### RECORD LIST ###

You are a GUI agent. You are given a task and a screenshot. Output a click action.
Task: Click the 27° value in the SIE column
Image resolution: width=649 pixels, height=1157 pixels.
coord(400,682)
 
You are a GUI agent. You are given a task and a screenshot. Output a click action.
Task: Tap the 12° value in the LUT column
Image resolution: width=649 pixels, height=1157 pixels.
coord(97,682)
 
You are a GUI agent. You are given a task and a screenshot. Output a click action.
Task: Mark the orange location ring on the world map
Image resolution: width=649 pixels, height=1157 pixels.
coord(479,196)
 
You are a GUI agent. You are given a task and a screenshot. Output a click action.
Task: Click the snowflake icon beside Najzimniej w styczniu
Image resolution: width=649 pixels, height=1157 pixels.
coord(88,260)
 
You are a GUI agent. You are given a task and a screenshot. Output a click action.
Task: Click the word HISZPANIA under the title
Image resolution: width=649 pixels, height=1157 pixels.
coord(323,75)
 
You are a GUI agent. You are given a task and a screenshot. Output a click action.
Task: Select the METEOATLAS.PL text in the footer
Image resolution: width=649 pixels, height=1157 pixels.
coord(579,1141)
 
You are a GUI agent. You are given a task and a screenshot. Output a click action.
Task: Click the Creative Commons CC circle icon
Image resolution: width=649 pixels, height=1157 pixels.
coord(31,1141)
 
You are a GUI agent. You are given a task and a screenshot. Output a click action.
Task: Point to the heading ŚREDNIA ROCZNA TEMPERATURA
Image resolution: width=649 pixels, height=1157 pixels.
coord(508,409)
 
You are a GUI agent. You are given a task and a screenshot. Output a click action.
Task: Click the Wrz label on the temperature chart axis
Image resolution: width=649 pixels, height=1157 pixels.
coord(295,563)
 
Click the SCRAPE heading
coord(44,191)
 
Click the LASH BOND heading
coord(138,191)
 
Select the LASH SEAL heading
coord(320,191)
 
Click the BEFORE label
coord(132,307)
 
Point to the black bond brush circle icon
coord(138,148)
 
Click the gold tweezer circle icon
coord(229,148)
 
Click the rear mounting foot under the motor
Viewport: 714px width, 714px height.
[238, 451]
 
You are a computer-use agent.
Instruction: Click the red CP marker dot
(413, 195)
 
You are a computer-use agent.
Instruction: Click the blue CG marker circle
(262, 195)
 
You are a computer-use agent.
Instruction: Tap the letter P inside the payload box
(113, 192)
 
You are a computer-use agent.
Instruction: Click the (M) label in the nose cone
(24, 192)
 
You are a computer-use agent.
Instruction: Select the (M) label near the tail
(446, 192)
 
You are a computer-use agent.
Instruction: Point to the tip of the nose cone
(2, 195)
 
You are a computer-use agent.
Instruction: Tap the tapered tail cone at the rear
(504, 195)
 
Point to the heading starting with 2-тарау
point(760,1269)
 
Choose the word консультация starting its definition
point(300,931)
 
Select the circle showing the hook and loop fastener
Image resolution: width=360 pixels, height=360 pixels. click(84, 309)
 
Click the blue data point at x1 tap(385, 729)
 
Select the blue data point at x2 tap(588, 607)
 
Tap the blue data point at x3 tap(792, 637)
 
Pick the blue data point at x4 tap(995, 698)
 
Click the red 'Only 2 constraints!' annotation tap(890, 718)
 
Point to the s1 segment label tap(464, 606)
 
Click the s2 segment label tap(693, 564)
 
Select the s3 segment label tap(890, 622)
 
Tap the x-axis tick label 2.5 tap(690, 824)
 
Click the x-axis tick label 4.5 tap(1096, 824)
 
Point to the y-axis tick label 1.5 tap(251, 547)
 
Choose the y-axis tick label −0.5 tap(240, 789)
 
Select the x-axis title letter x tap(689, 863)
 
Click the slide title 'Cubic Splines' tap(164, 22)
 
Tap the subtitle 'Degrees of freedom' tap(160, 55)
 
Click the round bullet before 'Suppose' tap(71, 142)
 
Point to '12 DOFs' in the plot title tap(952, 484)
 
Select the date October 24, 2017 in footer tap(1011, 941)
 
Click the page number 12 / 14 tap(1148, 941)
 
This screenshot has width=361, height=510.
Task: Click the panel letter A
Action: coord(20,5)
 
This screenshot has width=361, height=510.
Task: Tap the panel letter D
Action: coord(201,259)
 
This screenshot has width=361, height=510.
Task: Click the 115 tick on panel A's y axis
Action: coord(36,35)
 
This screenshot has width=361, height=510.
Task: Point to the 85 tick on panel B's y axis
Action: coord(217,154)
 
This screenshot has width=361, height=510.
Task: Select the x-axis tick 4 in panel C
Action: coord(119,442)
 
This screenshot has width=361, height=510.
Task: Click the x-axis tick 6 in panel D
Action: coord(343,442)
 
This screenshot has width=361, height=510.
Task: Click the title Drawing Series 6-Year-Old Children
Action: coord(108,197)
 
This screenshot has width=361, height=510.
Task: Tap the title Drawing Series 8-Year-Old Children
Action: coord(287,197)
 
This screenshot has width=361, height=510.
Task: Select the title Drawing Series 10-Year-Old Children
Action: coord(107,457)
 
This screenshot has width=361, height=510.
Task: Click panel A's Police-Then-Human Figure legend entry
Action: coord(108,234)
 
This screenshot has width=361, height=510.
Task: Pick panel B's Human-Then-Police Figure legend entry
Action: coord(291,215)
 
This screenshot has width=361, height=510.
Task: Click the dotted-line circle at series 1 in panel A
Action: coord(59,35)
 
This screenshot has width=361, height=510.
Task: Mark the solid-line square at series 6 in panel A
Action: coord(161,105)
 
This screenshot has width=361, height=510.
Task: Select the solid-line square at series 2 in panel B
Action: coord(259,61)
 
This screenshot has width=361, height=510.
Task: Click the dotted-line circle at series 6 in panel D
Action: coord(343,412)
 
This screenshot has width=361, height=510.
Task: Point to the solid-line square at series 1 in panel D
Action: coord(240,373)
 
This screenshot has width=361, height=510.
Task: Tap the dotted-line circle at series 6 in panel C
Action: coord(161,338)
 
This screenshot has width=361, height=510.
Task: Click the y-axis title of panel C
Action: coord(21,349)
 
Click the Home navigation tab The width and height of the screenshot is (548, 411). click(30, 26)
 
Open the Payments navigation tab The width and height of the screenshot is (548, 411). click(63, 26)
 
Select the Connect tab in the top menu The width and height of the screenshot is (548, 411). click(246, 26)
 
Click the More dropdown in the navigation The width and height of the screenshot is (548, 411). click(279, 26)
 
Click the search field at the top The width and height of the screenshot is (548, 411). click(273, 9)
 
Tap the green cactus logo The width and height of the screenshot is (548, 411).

###

How many lines of the records contain the string "solid"? Case counts, and the reply should be the number alone.

THE ANSWER
3